Which theologians/biblical scholars, dead or alive, do you think are the best writers, and why?
The most gifted writer alive is no doubt David Bentley Hart, even if some of the content of what he writes I find a bit troubling. I also greatly admire William Desmond, who has such a keen sense of the drama of thought, and its religious roots.
In one sentence, describe the driving theme running through the whole of your corpus.
There are different themes for different areas (metaphysics, anthropology, epistemology, political philosophy, etc.), though I am developing a plan for a fairly extensive and comprehensive philosophy of symbolic order. But if I had to generalize, I would say that the idea running through my work is that the classical Christian tradition offers the best resources to deal with contemporary cultural problems, and, conversely, engaging with contemporary cultural problems allows us to discover new things in the great treasury of the classical Christian tradition.

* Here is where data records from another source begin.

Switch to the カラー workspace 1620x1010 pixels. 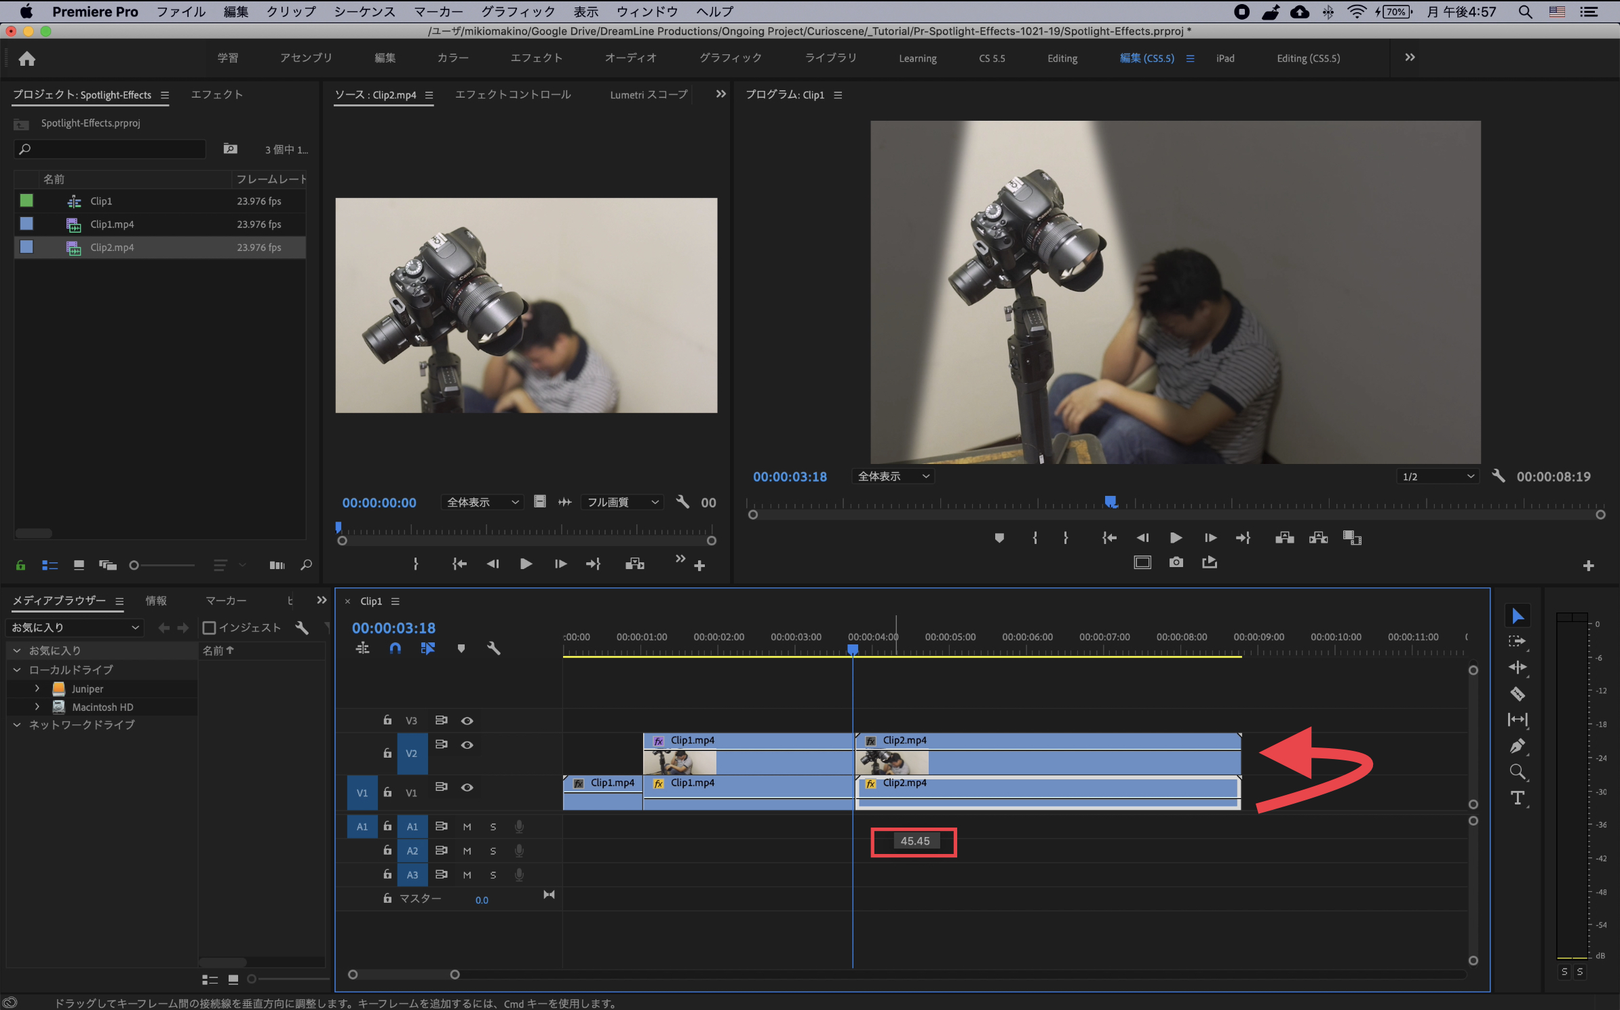coord(452,58)
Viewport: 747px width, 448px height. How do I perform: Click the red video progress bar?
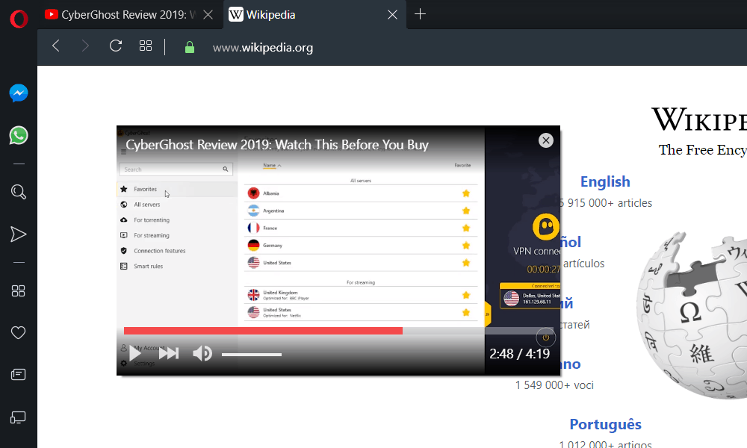coord(263,331)
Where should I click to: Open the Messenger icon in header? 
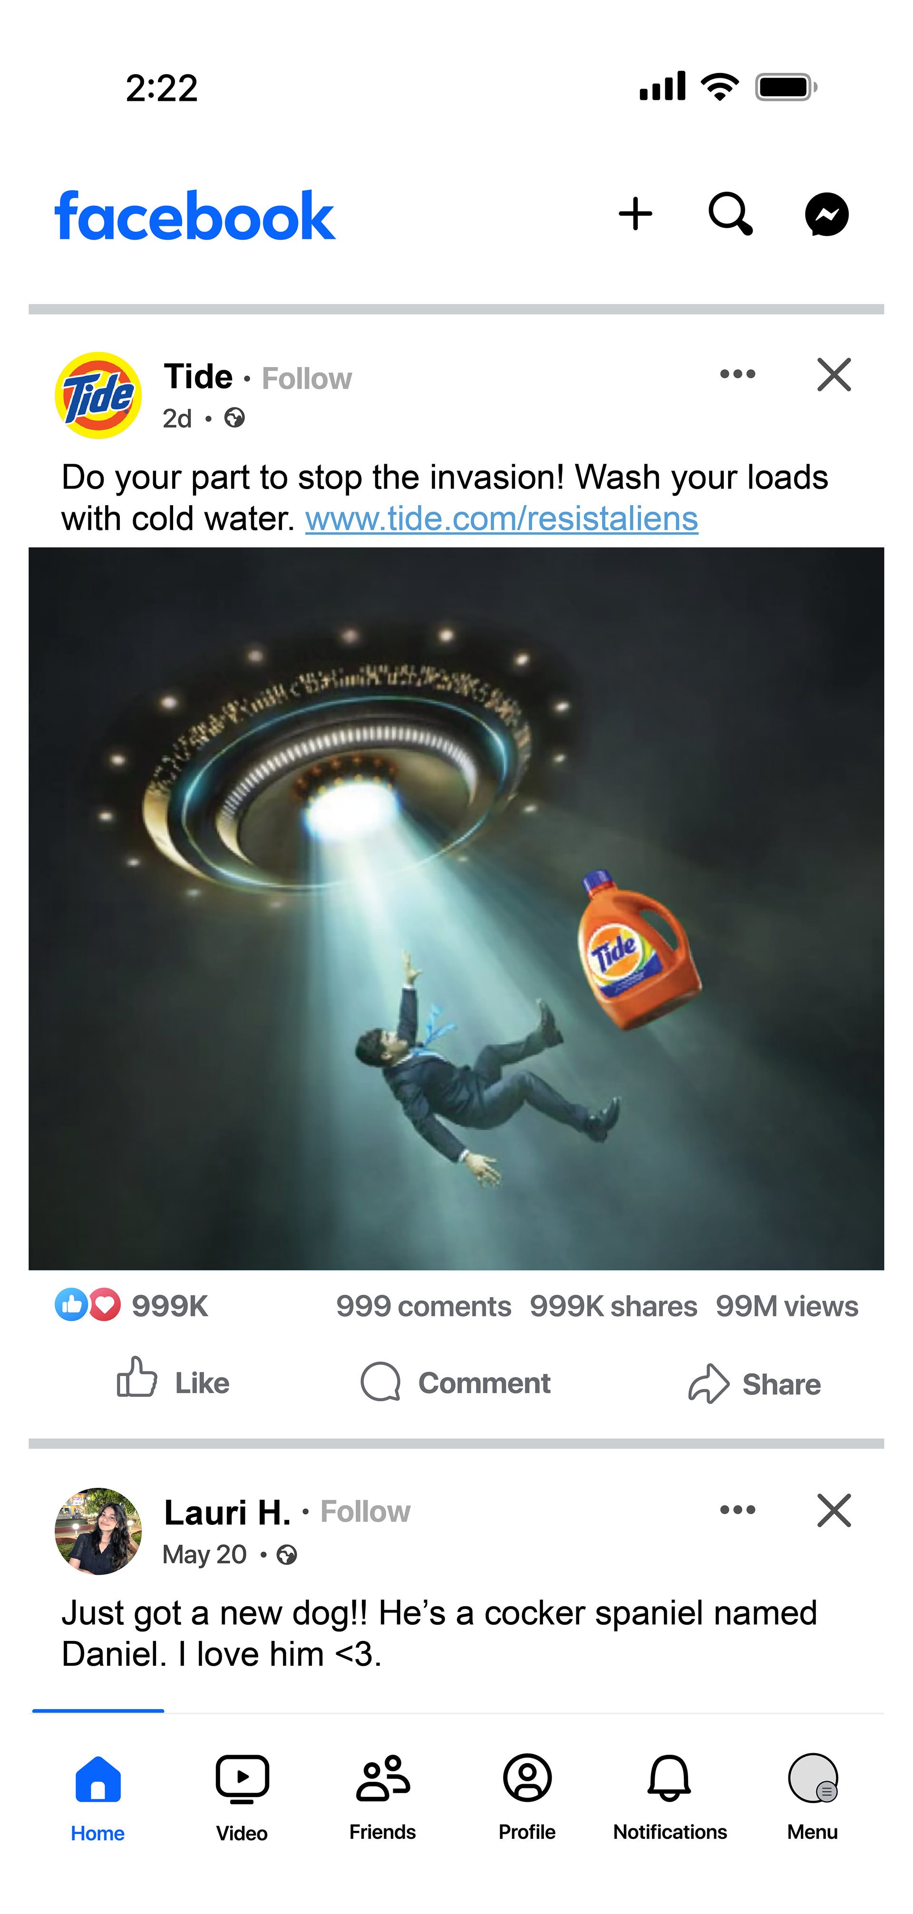(826, 215)
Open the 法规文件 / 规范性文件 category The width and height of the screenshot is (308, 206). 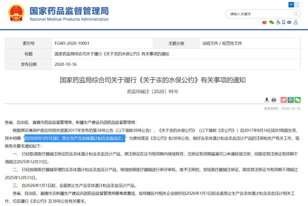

If you could have an unlimited supply of copies of one book to give out to people, what book would you choose, and why?
This is difficult for me to answer, but in the end the book that I think everyone should have on his or her bookshelf is Dionysius’s Divine Names. I have come to think that this is the greatest achievement of the human spirit and that it presents a literally inexhaustible resource for reflection on the Christian mysteries, the nature of God, and what it means to be a creature.
What books are you currently reading?
I’ve got a fairly eclectic list going right now. On my bedstand is The David Foster Wallace Reader and the new English translation of Aquinas’s commentary on the Divine Names. I’ve just finished Frank Wilson’s The Hand and Glenn Adamson’s Fewer, Better Things. A friend has sent me several books by John Deely, which have been revealing, and I have recently acquired the main works of Bertrand de Jouvenel. Another friend sent me John O’Donohue’s To Bless the Space Between Us, which I have been thoroughly enjoying. I am also reading through some book manuscripts from friends; currently, I’m reading Esther Meek’s Doorway to Artistry, which I understand will be published by Wipf and Stock. It’s quite a celebration, and I’m looking forward to seeing it in print!
D. C. Schindler is Professor of Metaphysics and Anthropology at the John Paul II Institute in Washington, DC. He is a translator of French and German, one of the editors of the North American edition of Communio, a board member of the College of St. Joseph the Worker, and the author of many books and articles. Among his books are The Perfection of Freedom: Schiller, Schelling, and Hegel between the Ancients and the Moderns (2012), and Love and the Postmodern Predicament: Rediscovering the Real in Beauty, Goodness, and Truth (2018), both published by Wipf and Stock.